This oven baked 3-ingredient old fashioned goulash is straight out of my late aunt’s handwritten recipe box—the kind of card that’s yellowed at the edges and splattered with tomato stains. It’s the exact goulash she used to bring to every church potluck and family birthday, baked in the same clear glass dish and scooped out with a big metal spoon. There’s nothing fancy here: just ground beef, elbow macaroni, and canned tomato sauce, baked together until the pasta is tender and the sauce is thick and cozy. It’s the kind of simple, no-fuss comfort food you throw together on a busy weeknight and everyone somehow goes back for seconds.
Serve this goulash straight from the baking dish with a big spoon, family-style. It’s great with a simple green salad or steamed green beans to balance the richness, and a slice of buttered white bread or garlic Texas toast for dipping into the tomatoey sauce. If you like a little contrast, add a side of tangy dill pickles or a small bowl of cottage cheese, just like my aunt did. It also reheats well for lunches the next day, so don’t be afraid to make the full pan even if you’re cooking for a smaller household.
Oven Baked 3-Ingredient Old Fashioned Goulash
Servings: 6

Ingredients
1 pound ground beef (80–90% lean)
3 cups dry elbow macaroni (about 12 ounces)
2 cans (15 ounces each) tomato sauce
1 teaspoon kosher salt (optional, to taste)
1/2 teaspoon black pepper (optional, to taste)
Nonstick cooking spray or a little oil for greasing the baking dish
Directions
Preheat your oven to 350°F (175°C). Lightly grease a 9x13-inch glass baking dish with nonstick spray or a thin layer of oil. This helps keep the goulash from sticking and makes cleanup easier.
Bring a large pot of salted water to a boil. Add the elbow macaroni and cook for about 2 minutes less than the package directions for al dente. You want the pasta undercooked since it will finish softening in the oven. Drain well and set aside.
While the pasta cooks, heat a large skillet over medium-high heat. Add the ground beef and cook, breaking it up with a spoon, until it’s no longer pink and just starting to brown, about 6–8 minutes. If there is a lot of grease in the pan, carefully spoon off some of the excess, leaving a little for flavor.
Turn the heat down to low and pour the tomato sauce into the skillet with the cooked beef. Stir to combine. Season with salt and black pepper if using, tasting and adjusting as needed. Let the sauce bubble gently for 2–3 minutes so the flavors come together.
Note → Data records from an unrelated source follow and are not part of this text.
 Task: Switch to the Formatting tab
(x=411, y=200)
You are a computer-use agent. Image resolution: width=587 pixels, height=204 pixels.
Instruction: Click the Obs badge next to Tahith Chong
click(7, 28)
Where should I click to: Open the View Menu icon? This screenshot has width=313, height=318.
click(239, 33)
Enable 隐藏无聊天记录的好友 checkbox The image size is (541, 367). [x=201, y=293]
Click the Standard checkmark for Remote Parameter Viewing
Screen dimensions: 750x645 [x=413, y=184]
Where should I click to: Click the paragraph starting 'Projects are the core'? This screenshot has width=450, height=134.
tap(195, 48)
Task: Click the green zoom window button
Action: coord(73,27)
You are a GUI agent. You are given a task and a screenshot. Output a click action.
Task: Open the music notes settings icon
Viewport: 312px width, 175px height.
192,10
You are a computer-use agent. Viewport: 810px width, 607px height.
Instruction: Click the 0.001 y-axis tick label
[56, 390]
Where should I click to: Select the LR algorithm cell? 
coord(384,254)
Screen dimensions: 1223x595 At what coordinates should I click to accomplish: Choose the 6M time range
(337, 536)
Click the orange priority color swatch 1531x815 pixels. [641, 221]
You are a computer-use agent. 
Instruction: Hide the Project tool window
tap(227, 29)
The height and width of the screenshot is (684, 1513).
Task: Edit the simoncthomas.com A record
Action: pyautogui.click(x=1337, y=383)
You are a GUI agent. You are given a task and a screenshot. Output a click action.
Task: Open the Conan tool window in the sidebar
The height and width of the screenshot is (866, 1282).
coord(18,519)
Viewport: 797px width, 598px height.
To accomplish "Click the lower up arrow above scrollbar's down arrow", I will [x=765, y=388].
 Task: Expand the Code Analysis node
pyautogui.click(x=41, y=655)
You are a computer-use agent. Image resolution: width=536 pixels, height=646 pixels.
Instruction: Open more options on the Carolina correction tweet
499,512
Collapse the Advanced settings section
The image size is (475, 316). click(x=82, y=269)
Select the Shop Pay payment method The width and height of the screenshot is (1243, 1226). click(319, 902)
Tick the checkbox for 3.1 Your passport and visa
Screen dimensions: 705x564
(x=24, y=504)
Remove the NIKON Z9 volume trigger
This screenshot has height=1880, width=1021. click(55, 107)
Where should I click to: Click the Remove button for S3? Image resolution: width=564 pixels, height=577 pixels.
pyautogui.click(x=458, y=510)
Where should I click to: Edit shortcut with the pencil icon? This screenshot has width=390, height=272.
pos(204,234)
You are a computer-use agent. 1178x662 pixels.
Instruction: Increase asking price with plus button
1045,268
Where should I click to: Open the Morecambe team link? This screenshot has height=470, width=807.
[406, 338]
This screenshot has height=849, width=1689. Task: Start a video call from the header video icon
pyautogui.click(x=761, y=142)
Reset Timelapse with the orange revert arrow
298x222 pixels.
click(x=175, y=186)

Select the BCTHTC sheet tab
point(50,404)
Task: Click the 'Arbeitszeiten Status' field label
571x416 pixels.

Add the drained, slightly undercooked elbow macaroni to the skillet and gently stir until every piece of pasta is coated in the tomato beef sauce. The mixture will look a bit loose, which is perfect—it will thicken as it bakes.
Pour the goulash mixture into the prepared 9x13 glass baking dish, spreading it out evenly with a spoon. Use the back of the spoon to nudge sauce into the corners so nothing dries out.
Cover the baking dish tightly with foil to keep the moisture in and prevent the top from drying. Place the dish on the middle rack of the oven and bake for 25–30 minutes, or until the sauce is bubbling around the edges and the macaroni is very tender.
Carefully remove the dish from the oven and peel back the foil away from you to avoid steam. Give the goulash a gentle stir to bring some of the saucy bottom up to the top. Let it sit for 5–10 minutes to thicken slightly before serving.
To serve, scoop the goulash straight from the glass baking dish with a large spoon. You should see tender elbow macaroni coated in a rich, old fashioned tomato beef sauce—exactly like the kind that shows up in family photo albums and potluck memories.
Variations & Tips
To keep this true to that old recipe box vibe, the base is just ground beef, macaroni, and tomato sauce, but you can still make small tweaks. If you like a little more flavor, add 1 teaspoon of dried Italian seasoning or a pinch of garlic powder and onion powder to the sauce while it simmers. For a slightly richer dish, stir in a small handful of shredded cheddar or mozzarella on top during the last 5–10 minutes of baking. To stretch the meal for a crowd, add up to an extra cup of cooked macaroni and a splash more tomato sauce or a bit of water so it doesn’t dry out. If you need to lighten it up, you can swap in lean ground beef or ground turkey, but be sure to season well since leaner meat can taste a bit flat. For make-ahead prep, you can assemble the goulash up to the point of baking, cover tightly, and refrigerate for up to 24 hours; add an extra 5–10 minutes of bake time if you’re starting from cold. Food safety tips: always cook ground beef until it’s no longer pink and reaches 160°F (71°C) internally, and drain off excess grease to prevent splattering. Don’t leave the finished goulash out at room temperature for more than 2 hours; cool leftovers, then store them covered in the fridge for up to 3–4 days, reheating until piping hot before serving.